Sunday, November 1, 2009
The issue of corruption has become so pervasive in the Ghanaian society to the extent that it is now perceived in certain quarters as a pedestrian and banal subject which does not deserve any discussion. Indeed the level of corruption has made some highly placed Ghanaians to situate the canker in Biblical context saying that "corruption has existed since Adam."
Times without number, reports on Corruption Perception Index (CPI) released by Ghana Integrity Initiative are nothing to write home about. With each report, corruption in Ghana either had slipped backwards or made some marginal efforts.
The worrying aspect is that State institutions which should be above board, and more especially entrusted with the responsibility of ridding the society of corruption are the very bodies who have been found culpable in these reports.
Our front page lead story deals with yet another "report", which although does not meet the rigorous standards of a survey, has once again cited the some personnel of the Ghana Police Service and the Customs, Excise and Preventive Service(CEPS) for corruption.
At a workshop organized by the Legal Resource Centre on how to improve Road Transport Governance, a key stakeholder, the Accra Onion Sellers Cooperative Society, whose members have been plying the Tema-Ouagadougou route, stunned other participants with the revelation that some police and CEPS officials have been extorting huge sums of money from them before giving them the right of way.

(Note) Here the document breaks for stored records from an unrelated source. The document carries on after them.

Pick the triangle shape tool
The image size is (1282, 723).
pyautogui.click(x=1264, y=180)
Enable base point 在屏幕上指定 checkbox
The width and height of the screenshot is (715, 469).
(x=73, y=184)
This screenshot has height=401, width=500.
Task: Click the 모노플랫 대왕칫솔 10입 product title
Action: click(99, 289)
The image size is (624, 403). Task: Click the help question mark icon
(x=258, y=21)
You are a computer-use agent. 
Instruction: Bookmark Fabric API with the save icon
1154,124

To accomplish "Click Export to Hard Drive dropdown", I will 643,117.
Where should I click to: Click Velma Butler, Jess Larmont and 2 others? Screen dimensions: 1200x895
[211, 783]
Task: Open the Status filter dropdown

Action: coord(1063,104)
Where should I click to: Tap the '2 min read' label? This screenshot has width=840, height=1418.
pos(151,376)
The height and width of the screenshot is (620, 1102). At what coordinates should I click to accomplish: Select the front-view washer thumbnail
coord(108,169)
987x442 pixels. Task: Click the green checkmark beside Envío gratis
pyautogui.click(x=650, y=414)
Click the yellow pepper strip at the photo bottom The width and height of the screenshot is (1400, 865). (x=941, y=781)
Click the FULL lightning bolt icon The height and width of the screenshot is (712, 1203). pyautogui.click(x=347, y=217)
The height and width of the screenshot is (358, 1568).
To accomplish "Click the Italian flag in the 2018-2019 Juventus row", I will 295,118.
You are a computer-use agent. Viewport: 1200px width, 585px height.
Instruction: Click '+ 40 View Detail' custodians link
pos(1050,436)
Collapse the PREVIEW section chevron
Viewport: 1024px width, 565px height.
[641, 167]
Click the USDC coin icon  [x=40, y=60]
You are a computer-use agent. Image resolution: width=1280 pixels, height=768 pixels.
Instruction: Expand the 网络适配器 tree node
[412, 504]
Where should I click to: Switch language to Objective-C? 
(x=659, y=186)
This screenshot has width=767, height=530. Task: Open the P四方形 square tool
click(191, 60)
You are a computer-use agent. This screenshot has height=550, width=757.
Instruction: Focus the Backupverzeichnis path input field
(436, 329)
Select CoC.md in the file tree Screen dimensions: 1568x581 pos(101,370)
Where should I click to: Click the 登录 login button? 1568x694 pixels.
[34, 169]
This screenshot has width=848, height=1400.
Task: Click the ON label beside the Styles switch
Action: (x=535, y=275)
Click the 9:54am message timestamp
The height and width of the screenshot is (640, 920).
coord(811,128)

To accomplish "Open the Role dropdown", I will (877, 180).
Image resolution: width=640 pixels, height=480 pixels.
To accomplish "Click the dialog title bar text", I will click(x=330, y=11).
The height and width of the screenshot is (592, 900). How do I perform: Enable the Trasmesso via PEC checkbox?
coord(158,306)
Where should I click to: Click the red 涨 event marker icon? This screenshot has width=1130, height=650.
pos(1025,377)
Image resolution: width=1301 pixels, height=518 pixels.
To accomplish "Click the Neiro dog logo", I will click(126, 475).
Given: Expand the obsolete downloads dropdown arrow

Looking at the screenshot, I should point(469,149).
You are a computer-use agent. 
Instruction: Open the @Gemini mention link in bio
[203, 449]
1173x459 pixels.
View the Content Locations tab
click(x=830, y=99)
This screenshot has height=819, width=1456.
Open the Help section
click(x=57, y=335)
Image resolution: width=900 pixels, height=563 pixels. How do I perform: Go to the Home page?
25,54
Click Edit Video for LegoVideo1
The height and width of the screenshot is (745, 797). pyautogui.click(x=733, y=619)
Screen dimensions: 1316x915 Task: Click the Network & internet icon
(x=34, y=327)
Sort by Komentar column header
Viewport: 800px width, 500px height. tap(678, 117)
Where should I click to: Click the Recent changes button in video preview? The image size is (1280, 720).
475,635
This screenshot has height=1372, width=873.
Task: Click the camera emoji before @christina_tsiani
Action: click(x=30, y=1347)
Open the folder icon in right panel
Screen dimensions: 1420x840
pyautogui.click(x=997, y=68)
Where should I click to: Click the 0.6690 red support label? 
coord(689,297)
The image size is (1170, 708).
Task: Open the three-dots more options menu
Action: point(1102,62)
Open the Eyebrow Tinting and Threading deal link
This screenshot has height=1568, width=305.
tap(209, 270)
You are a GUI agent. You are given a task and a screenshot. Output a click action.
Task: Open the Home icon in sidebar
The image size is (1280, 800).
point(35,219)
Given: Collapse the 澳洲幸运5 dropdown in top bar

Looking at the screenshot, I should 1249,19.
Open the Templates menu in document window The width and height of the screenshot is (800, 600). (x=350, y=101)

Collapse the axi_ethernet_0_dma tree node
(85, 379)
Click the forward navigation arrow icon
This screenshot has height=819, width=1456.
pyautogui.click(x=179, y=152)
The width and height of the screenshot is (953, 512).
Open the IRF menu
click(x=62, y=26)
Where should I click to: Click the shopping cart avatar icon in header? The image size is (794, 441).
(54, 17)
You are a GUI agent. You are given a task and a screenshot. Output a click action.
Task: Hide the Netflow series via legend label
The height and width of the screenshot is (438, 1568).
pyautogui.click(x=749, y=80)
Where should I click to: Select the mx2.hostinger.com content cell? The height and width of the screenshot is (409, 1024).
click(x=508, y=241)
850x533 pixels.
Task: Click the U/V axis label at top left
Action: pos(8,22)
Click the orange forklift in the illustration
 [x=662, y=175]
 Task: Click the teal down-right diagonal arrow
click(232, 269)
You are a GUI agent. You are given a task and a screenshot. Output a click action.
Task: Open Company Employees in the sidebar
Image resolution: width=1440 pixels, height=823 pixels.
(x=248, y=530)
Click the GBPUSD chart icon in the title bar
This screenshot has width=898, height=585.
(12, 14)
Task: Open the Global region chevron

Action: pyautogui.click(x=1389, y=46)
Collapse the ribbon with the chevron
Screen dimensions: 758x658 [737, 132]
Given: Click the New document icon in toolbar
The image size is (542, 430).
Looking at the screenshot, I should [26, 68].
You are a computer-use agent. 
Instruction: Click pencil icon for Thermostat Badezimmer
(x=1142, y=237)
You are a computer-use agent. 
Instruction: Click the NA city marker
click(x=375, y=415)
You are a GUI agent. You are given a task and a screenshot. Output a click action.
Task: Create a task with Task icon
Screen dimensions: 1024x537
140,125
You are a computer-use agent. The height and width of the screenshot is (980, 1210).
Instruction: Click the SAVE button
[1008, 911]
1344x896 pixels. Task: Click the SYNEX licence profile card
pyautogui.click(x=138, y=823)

According to the onion sellers a minimum of GHC4.4 million is extorted annually from them. By their calculations a trader plying the Tema-Ouagadougou route parts with a minimum GHc30.00 at each of the eleven checkpoints mounted by the Customs, Excise and Preventive Service (CEPS) and the Ghana Police Service (GPS) in exchange for right of way. This brings the total of illicit levies collected by officers of CEPS and Ghana Police on one trip to GHC330.00. These payments are in addition to demands for some of the onions being transported.
The accounts of the traders went to affirm studies undertaken in September and October 2009 by three teams on the 1,057km route, which has 881km in Ghana and 176km in Burkina Faso. Indeed, according to the statistics, the total amount of bribes collected can reach GHc4.38 million per year.
The study, which in many respects confirm the traders account, established that in Ghana, "drivers paid anywhere from GHc2 to GHc4 in bribes per stop, with CEPS officers accepting no less than GHc3." The study affirmed that over the course of a journey from Tema to Ouagadougou, these individual stops could thus add up to GHc100. "On any given day the number of traders plying the route can reach 120, therefore, the total amount in bribes collected can reach GHc12, 000 per day, GHc84, 000 per week, GHc336, 000 per month and GHc4, 380,000 per year."
The behavior of the officials involved, to say the least, is most reprehensible and must be brought to book.
To this end Public Agenda calls on both the Inspector General of Police and the Commissioner of CEPS cause investigations into the matter in order to bring the errant officials to order. Ghana as a country cannot make any meaningful progress if such unscrupulous acts are allowed to continue. We must all call a halt deal with this social menace once and for all.